Views vary on new fire-safe cigarettes
New fire-safe cigarettes may have some smokers wondering why their cigarette keeps going out and the taste isn’t quite the same.
The new fire-safe cigarettes that go out when they’re not puffed have been slowly integrated during the past month because of recent laws that went into effect on New Year’s Day.
Georgia is among 12 states among the last to require that all cigarettes meet standards first implemented by New York six years ago. The new states with laws going on the books Jan, 1 were Georgia, Alabama, Arkansas, Florida, Michigan, Missouri, Nebraska, New Mexico, North Carolina, South Carolina, Tennessee and Virginia.
“Finding the ‘old’ packs now might be impossible,” said Yunus Kalavant, manager of the Citgo on North Broad Street in Rome that has already fully integrated to the new packs.
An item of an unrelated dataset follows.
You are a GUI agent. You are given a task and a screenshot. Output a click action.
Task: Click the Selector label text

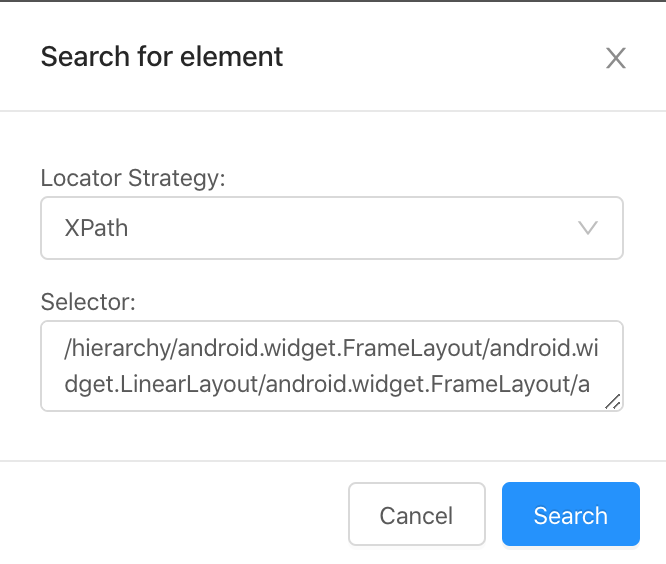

He explained that the transition happened over a couple of months, and that now, he can only order the new fire-safe cigarettes.
“People try to come in and pay a dollar more for ‘old’ packs,” Kalavant said. “Sales have dropped. Customers have been saying the cigarettes taste really weird.”
The fire-safe standards require cigarettes to burn out 75 percent of the time when not in active use. They also don’t create as much smoke when not being puffed.
“There’s tiny, ultra-thin bands of paper that are literally layered on the white part of the cigarette and when the lit end of the product crosses one of those bands it acts like a speed bump and it slows down the burn rate,” said David Sutton, spokesman for Altria Group Inc., parent of Philip Morris USA, the nation’s largest tobacco company.
Sutton denied that fire-safe cigarettes contain any new materials or present an additional danger to smokers.
“It’s the same tobacco blend,” he said. “It’s the same kind of paper — it just has rings on it. It’s the same filter. There’s no additional adhesives or any other materials added to the product.”
According to a clerk at the BP on Shorter Avenue, the store worked the new cigarettes in slowly and although they haven’t seen sales go down, a lot of people have complained about “the cigarettes going out too soon” and have said, “they don’t like the taste.”
Most tobacco companies have supported the move to fire-safe cigarettes.
Sutton said his company has been working with states to make sure all adopt the New York standards. The maker of Marlboro, Chesterfield, L&M and Virginia Slims plans to sell nothing but fire-safe cigarettes by Feb. 2 regardless of state laws.
Most states allow businesses to sell conventional cigarettes past the effective dates of their laws until existing stocks are exhausted. Fire-safe packs are generally marked with “FSC,” for Fire Standards Compliant.